Materialises ``recording.get_traces()`` to an ndarray, optionally
recenters the stim times to their artifact peaks, runs
:func:`remove_stim_artifacts`, and wraps the cleaned traces in
either a ``BinaryRecordingExtractor`` (when ``output_path`` is
given) or a ``NumpyRecording``. Channel IDs, locations, gains, and
offsets are copied from the input recording.
Parameters
----------
recording : BaseRecording
SpikeInterface recording to clean. Single-segment only.

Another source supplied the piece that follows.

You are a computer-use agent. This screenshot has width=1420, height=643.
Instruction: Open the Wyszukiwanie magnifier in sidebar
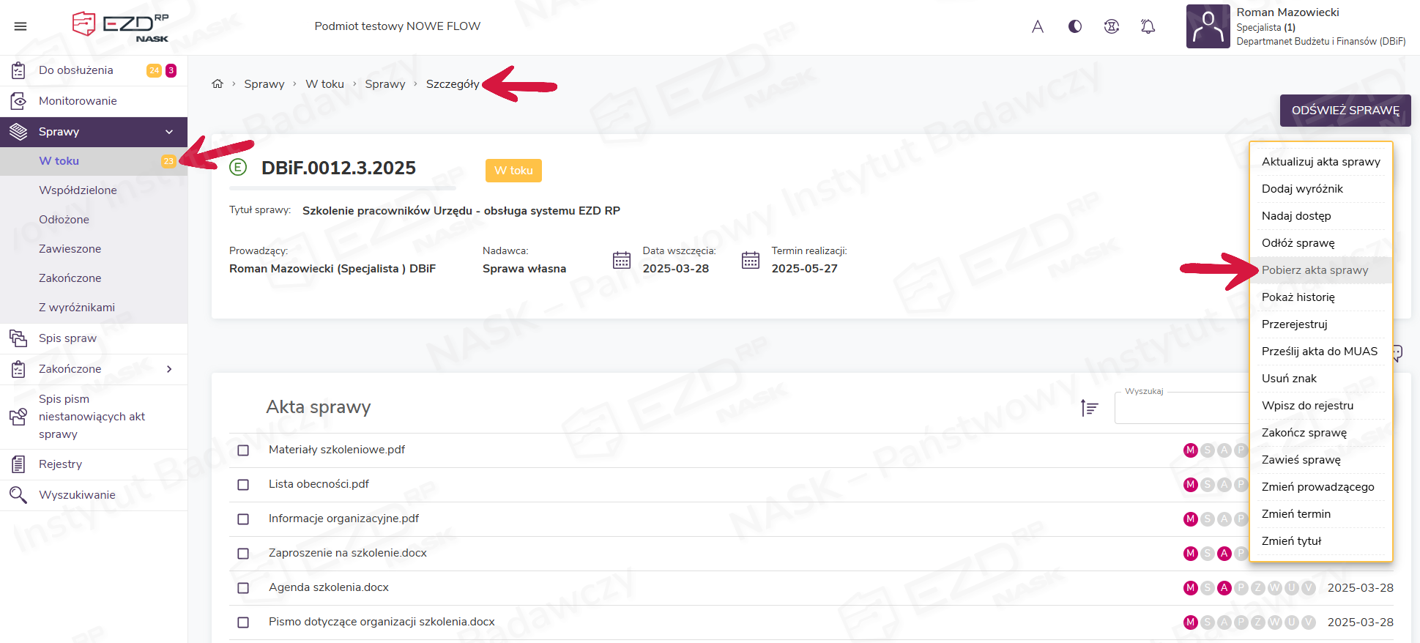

stim_times_ms : array-like
Logged stim event times in milliseconds (``len(stim_times_ms)``
may be 0, in which case recentering/artifact removal are
skipped and the recording is returned unchanged aside from the
``BinaryRecordingExtractor`` wrap when ``output_path`` is
given).
output_path : str or Path, optional
When provided, cleaned traces are written as a float32 binary
(interleaved channels, i.e. shape ``(num_samples, num_channels)``
on disk) and a ``BinaryRecordingExtractor`` is returned. Parent
directories are created as needed. When ``None`` (default), a
``NumpyRecording`` is returned — NOT dumpable for Docker-based
sorters.
method : str
``"polynomial"`` (default) or ``"blank"`` — see
:func:`remove_stim_artifacts`. Polynomial detrend preserves
spikes in the 0–10 ms post-stim window (the smooth fit can't
capture a ~1 ms spike feature) and is safe by default thanks
to ``poly_clamp_factor`` — divergent fits at extreme stim
amplitudes are caught and downgraded to blank automatically,
with one summary warning per call. Use ``"blank"`` only when
the post-stim window is genuinely irrelevant to the analysis,
or when the clamp warning fires on a non-trivial fraction of
events (in which case a uniform blank is cleaner than mixing
per-event polynomial subtraction with per-event clamp blanks).
artifact_window_ms : float
Length of the post-stim artifact window in ms. Default 10.0.
recenter : bool
When True (default), align logged stim times to the actual
artifact peaks via :func:`recenter_stim_times` before artifact
removal. Set False when the supplied times are already
peak-aligned.
max_offset_ms : float
Maximum recentering shift, passed to
:func:`recenter_stim_times`. Default 50.0.
poly_order : int
Polynomial order for ``method="polynomial"``. Default 3.
saturation_threshold, baseline_threshold : float, optional
Override the auto-detected thresholds used by
:func:`remove_stim_artifacts`.
artifact_window_only : bool
When True (default), only the windows around stim events are
processed; when False, a global sliding-window detrend is
applied (useful for very frequent stim protocols).
return_scaled : bool
Whether to materialise µV-scaled traces from ``recording``.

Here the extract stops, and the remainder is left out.